Given entries:
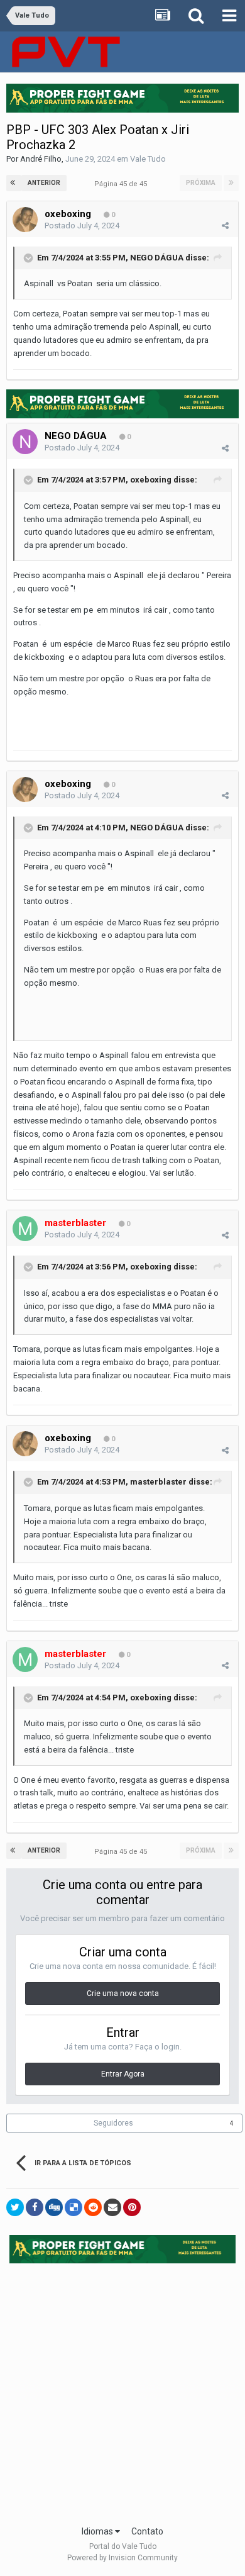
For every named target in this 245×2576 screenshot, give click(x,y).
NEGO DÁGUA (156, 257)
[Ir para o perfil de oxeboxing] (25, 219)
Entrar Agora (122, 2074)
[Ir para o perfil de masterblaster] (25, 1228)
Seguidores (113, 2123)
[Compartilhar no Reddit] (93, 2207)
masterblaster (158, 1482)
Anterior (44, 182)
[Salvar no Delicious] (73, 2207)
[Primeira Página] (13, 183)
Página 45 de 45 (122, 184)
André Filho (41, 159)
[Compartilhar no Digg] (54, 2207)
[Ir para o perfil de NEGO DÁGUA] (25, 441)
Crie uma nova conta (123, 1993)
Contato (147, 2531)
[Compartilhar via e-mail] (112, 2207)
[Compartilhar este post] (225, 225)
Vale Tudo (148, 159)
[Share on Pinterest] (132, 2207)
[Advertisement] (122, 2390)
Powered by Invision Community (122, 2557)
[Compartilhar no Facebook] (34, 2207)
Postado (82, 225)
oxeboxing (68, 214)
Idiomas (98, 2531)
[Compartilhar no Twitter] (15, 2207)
--
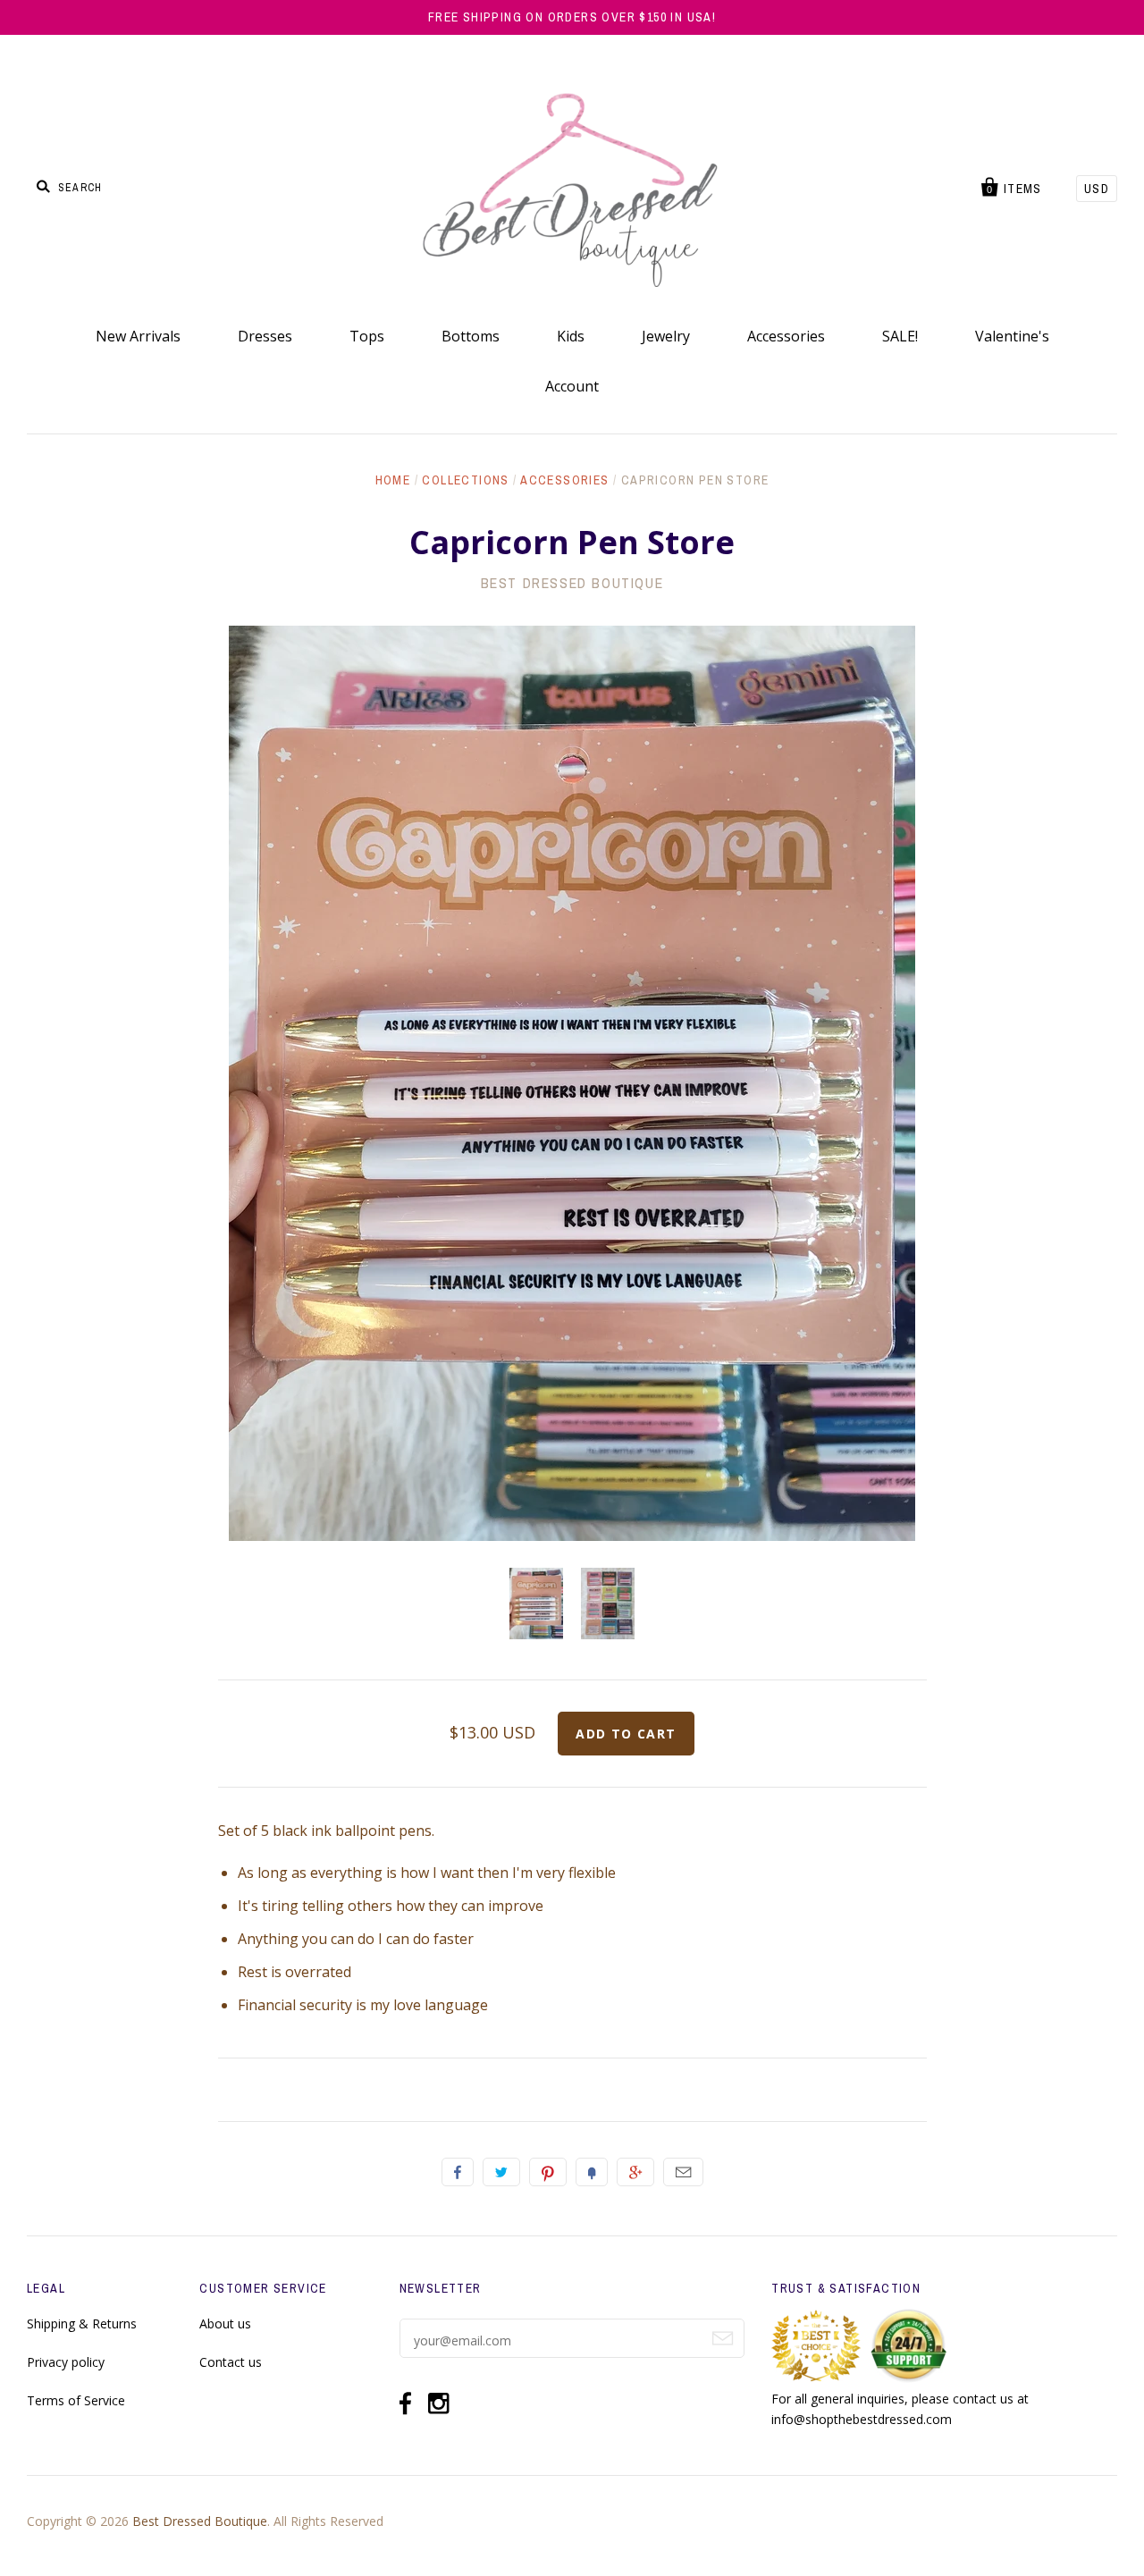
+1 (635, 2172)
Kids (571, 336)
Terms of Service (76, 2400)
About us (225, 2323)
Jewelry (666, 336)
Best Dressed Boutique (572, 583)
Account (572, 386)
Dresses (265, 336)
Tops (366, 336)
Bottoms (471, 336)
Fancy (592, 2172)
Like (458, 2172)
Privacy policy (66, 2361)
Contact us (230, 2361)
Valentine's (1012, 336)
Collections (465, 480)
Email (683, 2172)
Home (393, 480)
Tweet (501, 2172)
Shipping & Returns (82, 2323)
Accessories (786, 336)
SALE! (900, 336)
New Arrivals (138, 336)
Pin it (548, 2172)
* * *
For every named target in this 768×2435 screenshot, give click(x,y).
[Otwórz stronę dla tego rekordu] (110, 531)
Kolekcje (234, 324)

Work to be completed:
Copy out all lines of the listing where the word "Compartilhar" appears.

Solution to this problem:
[Compartilhar no Reddit] (93, 2207)
[Compartilhar no Digg] (54, 2207)
[Compartilhar via e-mail] (112, 2207)
[Compartilhar este post] (225, 225)
[Compartilhar no Facebook] (34, 2207)
[Compartilhar no Twitter] (15, 2207)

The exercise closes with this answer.